◆ EXERCISE PROMPT:
Please write out the rows below again, replacing every "computer-use agent" with "desktop assistant" and leaving everything else unchanged.

==== SUPPLIED RECORDS ====

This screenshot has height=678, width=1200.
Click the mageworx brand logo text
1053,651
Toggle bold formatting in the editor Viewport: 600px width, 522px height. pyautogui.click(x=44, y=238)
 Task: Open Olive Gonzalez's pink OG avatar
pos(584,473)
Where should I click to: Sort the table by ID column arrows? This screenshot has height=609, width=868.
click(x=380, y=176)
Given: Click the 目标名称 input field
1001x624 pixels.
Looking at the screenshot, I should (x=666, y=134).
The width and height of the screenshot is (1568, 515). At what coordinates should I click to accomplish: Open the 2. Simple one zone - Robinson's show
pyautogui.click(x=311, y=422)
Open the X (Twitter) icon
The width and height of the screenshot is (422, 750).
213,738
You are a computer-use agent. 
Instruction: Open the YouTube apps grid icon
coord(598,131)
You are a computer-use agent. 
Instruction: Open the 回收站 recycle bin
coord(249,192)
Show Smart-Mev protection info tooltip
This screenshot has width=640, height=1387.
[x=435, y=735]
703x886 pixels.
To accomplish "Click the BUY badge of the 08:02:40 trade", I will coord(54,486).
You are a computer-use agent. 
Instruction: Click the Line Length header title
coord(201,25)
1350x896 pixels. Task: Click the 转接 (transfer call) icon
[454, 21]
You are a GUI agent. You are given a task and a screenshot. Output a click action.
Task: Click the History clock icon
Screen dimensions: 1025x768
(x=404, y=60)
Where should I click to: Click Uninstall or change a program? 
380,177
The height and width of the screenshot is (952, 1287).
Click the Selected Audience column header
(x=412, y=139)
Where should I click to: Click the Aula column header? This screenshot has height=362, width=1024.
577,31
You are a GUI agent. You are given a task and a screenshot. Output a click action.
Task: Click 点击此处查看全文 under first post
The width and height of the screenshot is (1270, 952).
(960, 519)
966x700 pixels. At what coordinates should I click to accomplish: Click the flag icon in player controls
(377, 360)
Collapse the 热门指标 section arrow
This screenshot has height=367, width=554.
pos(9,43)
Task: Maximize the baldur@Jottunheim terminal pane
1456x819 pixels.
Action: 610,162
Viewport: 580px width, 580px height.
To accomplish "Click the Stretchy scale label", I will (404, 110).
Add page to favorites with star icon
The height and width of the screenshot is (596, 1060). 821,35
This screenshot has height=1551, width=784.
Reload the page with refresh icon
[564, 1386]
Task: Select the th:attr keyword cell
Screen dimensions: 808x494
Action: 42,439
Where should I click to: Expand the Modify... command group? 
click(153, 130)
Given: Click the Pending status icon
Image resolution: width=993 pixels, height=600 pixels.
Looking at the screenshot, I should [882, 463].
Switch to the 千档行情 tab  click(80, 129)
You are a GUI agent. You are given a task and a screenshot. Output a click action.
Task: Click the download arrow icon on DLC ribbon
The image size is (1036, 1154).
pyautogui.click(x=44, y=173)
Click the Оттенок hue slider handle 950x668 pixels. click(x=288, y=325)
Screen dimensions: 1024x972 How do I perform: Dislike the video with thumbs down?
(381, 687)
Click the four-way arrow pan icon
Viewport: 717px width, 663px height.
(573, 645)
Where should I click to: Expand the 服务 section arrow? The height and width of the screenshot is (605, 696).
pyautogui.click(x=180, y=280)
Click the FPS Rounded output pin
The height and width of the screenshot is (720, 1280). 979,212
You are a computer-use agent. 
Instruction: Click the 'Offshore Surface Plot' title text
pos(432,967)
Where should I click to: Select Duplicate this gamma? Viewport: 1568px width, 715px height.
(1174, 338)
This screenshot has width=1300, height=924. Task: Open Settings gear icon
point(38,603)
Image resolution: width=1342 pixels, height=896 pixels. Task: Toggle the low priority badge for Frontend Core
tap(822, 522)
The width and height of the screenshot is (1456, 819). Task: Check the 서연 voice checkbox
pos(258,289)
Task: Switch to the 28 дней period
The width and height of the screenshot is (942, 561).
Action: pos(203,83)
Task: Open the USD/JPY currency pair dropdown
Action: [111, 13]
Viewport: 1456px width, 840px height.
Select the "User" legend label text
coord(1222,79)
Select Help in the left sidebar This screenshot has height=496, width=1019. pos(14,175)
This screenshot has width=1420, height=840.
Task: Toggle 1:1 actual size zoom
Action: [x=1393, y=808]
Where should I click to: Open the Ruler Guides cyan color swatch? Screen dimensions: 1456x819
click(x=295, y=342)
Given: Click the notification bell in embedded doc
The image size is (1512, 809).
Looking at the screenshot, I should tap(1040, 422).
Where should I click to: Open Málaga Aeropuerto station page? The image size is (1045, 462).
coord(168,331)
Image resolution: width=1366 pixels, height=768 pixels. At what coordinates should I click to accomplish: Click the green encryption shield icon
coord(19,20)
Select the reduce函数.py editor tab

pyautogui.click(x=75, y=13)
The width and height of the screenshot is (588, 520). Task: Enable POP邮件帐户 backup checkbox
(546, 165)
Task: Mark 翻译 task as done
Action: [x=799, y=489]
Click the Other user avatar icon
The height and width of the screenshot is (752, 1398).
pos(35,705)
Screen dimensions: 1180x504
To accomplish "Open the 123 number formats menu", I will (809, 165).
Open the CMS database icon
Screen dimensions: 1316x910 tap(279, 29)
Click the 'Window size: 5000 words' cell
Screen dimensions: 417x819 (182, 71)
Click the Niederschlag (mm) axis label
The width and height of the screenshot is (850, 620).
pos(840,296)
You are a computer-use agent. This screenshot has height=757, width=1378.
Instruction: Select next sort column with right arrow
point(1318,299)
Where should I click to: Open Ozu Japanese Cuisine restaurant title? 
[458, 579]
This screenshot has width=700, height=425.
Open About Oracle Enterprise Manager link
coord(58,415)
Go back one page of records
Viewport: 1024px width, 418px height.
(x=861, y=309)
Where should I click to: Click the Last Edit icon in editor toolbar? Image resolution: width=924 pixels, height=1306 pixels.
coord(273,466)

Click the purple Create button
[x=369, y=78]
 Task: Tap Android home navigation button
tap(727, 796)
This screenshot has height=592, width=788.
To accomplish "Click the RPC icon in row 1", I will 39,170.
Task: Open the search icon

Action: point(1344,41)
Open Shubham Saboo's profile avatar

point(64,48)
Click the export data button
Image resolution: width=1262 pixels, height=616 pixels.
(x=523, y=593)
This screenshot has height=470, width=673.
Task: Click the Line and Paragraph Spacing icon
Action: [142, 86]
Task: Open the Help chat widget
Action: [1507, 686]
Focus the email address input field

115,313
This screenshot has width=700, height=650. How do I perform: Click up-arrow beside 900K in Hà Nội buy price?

====

◆ TASK ANSWER:
This screenshot has height=678, width=1200.
Click the mageworx brand logo text
1053,651
Toggle bold formatting in the editor Viewport: 600px width, 522px height. pyautogui.click(x=44, y=238)
 Task: Open Olive Gonzalez's pink OG avatar
pos(584,473)
Where should I click to: Sort the table by ID column arrows? This screenshot has height=609, width=868.
click(x=380, y=176)
Given: Click the 目标名称 input field
1001x624 pixels.
Looking at the screenshot, I should (x=666, y=134).
The width and height of the screenshot is (1568, 515). At what coordinates should I click to accomplish: Open the 2. Simple one zone - Robinson's show
pyautogui.click(x=311, y=422)
Open the X (Twitter) icon
The width and height of the screenshot is (422, 750).
213,738
You are a desktop assistant. 
Instruction: Open the YouTube apps grid icon
coord(598,131)
You are a desktop assistant. 
Instruction: Open the 回收站 recycle bin
coord(249,192)
Show Smart-Mev protection info tooltip
This screenshot has width=640, height=1387.
[x=435, y=735]
703x886 pixels.
To accomplish "Click the BUY badge of the 08:02:40 trade", I will coord(54,486).
You are a desktop assistant. 
Instruction: Click the Line Length header title
coord(201,25)
1350x896 pixels. Task: Click the 转接 (transfer call) icon
[454, 21]
You are a GUI agent. You are given a task and a screenshot. Output a click action.
Task: Click the History clock icon
Screen dimensions: 1025x768
(x=404, y=60)
Where should I click to: Click Uninstall or change a program? 
380,177
The height and width of the screenshot is (952, 1287).
Click the Selected Audience column header
(x=412, y=139)
Where should I click to: Click the Aula column header? This screenshot has height=362, width=1024.
577,31
You are a GUI agent. You are given a task and a screenshot. Output a click action.
Task: Click 点击此处查看全文 under first post
The width and height of the screenshot is (1270, 952).
(960, 519)
966x700 pixels. At what coordinates should I click to accomplish: Click the flag icon in player controls
(377, 360)
Collapse the 热门指标 section arrow
This screenshot has height=367, width=554.
pos(9,43)
Task: Maximize the baldur@Jottunheim terminal pane
1456x819 pixels.
Action: 610,162
Viewport: 580px width, 580px height.
To accomplish "Click the Stretchy scale label", I will (404, 110).
Add page to favorites with star icon
The height and width of the screenshot is (596, 1060). 821,35
This screenshot has height=1551, width=784.
Reload the page with refresh icon
[564, 1386]
Task: Select the th:attr keyword cell
Screen dimensions: 808x494
Action: 42,439
Where should I click to: Expand the Modify... command group? 
click(153, 130)
Given: Click the Pending status icon
Image resolution: width=993 pixels, height=600 pixels.
Looking at the screenshot, I should [882, 463].
Switch to the 千档行情 tab  click(80, 129)
You are a GUI agent. You are given a task and a screenshot. Output a click action.
Task: Click the download arrow icon on DLC ribbon
The image size is (1036, 1154).
pyautogui.click(x=44, y=173)
Click the Оттенок hue slider handle 950x668 pixels. click(x=288, y=325)
Screen dimensions: 1024x972 How do I perform: Dislike the video with thumbs down?
(381, 687)
Click the four-way arrow pan icon
Viewport: 717px width, 663px height.
(573, 645)
Where should I click to: Expand the 服务 section arrow? The height and width of the screenshot is (605, 696).
pyautogui.click(x=180, y=280)
Click the FPS Rounded output pin
The height and width of the screenshot is (720, 1280). 979,212
You are a desktop assistant. 
Instruction: Click the 'Offshore Surface Plot' title text
pos(432,967)
Where should I click to: Select Duplicate this gamma? Viewport: 1568px width, 715px height.
(1174, 338)
This screenshot has width=1300, height=924. Task: Open Settings gear icon
point(38,603)
Image resolution: width=1342 pixels, height=896 pixels. Task: Toggle the low priority badge for Frontend Core
tap(822, 522)
The width and height of the screenshot is (1456, 819). Task: Check the 서연 voice checkbox
pos(258,289)
Task: Switch to the 28 дней period
The width and height of the screenshot is (942, 561).
Action: pos(203,83)
Task: Open the USD/JPY currency pair dropdown
Action: [111, 13]
Viewport: 1456px width, 840px height.
Select the "User" legend label text
coord(1222,79)
Select Help in the left sidebar This screenshot has height=496, width=1019. pos(14,175)
This screenshot has width=1420, height=840.
Task: Toggle 1:1 actual size zoom
Action: [x=1393, y=808]
Where should I click to: Open the Ruler Guides cyan color swatch? Screen dimensions: 1456x819
click(x=295, y=342)
Given: Click the notification bell in embedded doc
The image size is (1512, 809).
Looking at the screenshot, I should tap(1040, 422).
Where should I click to: Open Málaga Aeropuerto station page? The image size is (1045, 462).
coord(168,331)
Image resolution: width=1366 pixels, height=768 pixels. At what coordinates should I click to accomplish: Click the green encryption shield icon
coord(19,20)
Select the reduce函数.py editor tab

pyautogui.click(x=75, y=13)
The width and height of the screenshot is (588, 520). Task: Enable POP邮件帐户 backup checkbox
(546, 165)
Task: Mark 翻译 task as done
Action: [x=799, y=489]
Click the Other user avatar icon
The height and width of the screenshot is (752, 1398).
pos(35,705)
Screen dimensions: 1180x504
To accomplish "Open the 123 number formats menu", I will (809, 165).
Open the CMS database icon
Screen dimensions: 1316x910 tap(279, 29)
Click the 'Window size: 5000 words' cell
Screen dimensions: 417x819 (182, 71)
Click the Niederschlag (mm) axis label
The width and height of the screenshot is (850, 620).
pos(840,296)
You are a desktop assistant. This screenshot has height=757, width=1378.
Instruction: Select next sort column with right arrow
point(1318,299)
Where should I click to: Open Ozu Japanese Cuisine restaurant title? 
[458, 579]
This screenshot has width=700, height=425.
Open About Oracle Enterprise Manager link
coord(58,415)
Go back one page of records
Viewport: 1024px width, 418px height.
(x=861, y=309)
Where should I click to: Click the Last Edit icon in editor toolbar? Image resolution: width=924 pixels, height=1306 pixels.
coord(273,466)

Click the purple Create button
[x=369, y=78]
 Task: Tap Android home navigation button
tap(727, 796)
This screenshot has height=592, width=788.
To accomplish "Click the RPC icon in row 1", I will 39,170.
Task: Open the search icon

Action: point(1344,41)
Open Shubham Saboo's profile avatar

point(64,48)
Click the export data button
Image resolution: width=1262 pixels, height=616 pixels.
(x=523, y=593)
This screenshot has height=470, width=673.
Task: Click the Line and Paragraph Spacing icon
Action: [142, 86]
Task: Open the Help chat widget
Action: [1507, 686]
Focus the email address input field

115,313
This screenshot has width=700, height=650. How do I perform: Click up-arrow beside 900K in Hà Nội buy price?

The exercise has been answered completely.